EXTRACTED RECORDS →

----

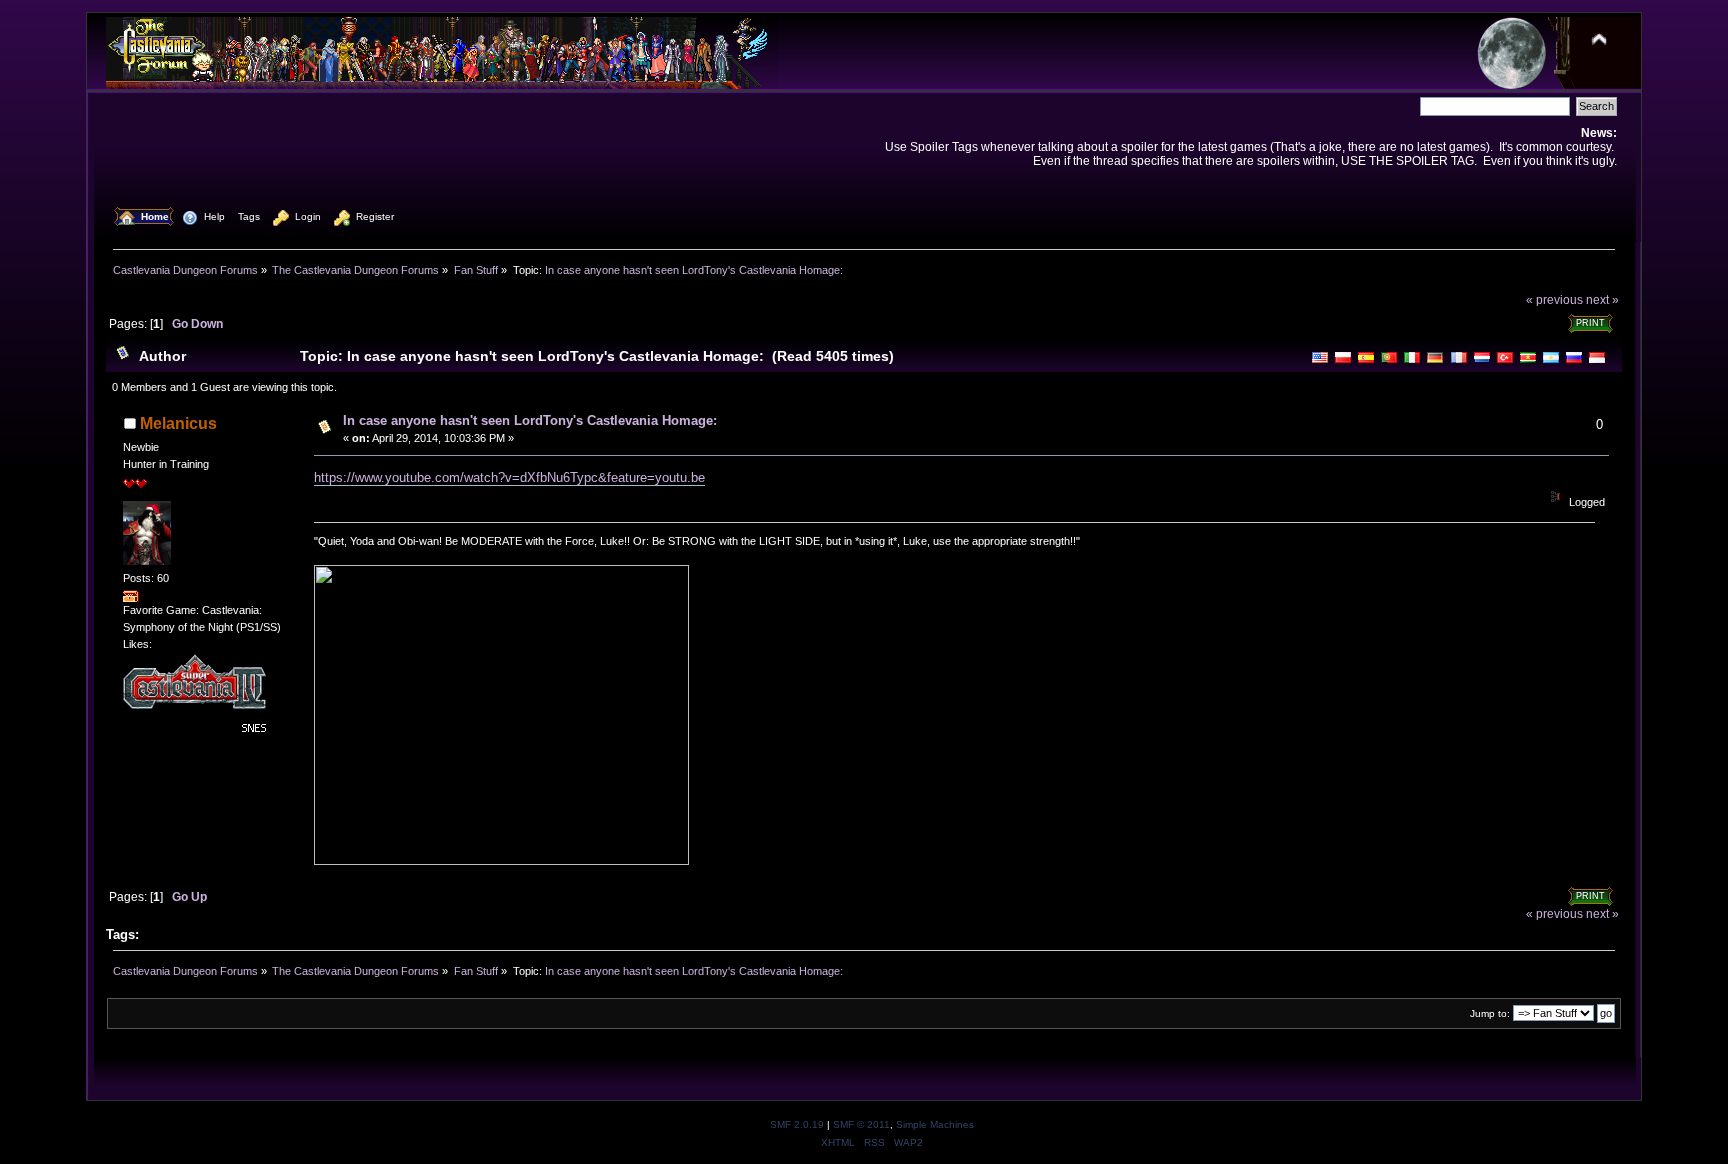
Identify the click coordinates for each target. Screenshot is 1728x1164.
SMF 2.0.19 (797, 1124)
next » (1602, 299)
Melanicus (178, 423)
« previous (1554, 299)
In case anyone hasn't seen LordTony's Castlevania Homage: (530, 420)
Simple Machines (935, 1124)
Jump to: (1490, 1013)
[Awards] (131, 598)
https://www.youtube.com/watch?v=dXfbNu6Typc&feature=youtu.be (509, 477)
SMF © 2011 (861, 1124)
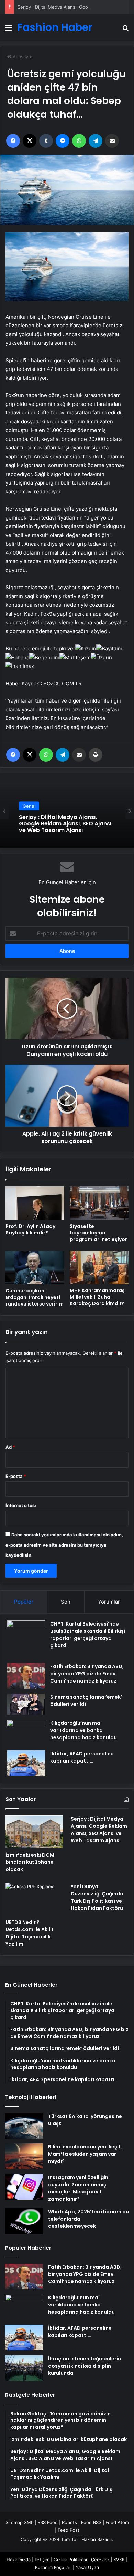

----

WHAT YOU WILL DO → Take the line with "Simple Machines (935, 1124)" and each line after it through the end of the material above, and reproduce them exactly, without the pictures.

WRITTEN ANSWER →
Simple Machines (935, 1124)
Jump to: (1490, 1013)
[Awards] (131, 598)
https://www.youtube.com/watch?v=dXfbNu6Typc&feature=youtu.be (509, 477)
SMF © 2011 (861, 1124)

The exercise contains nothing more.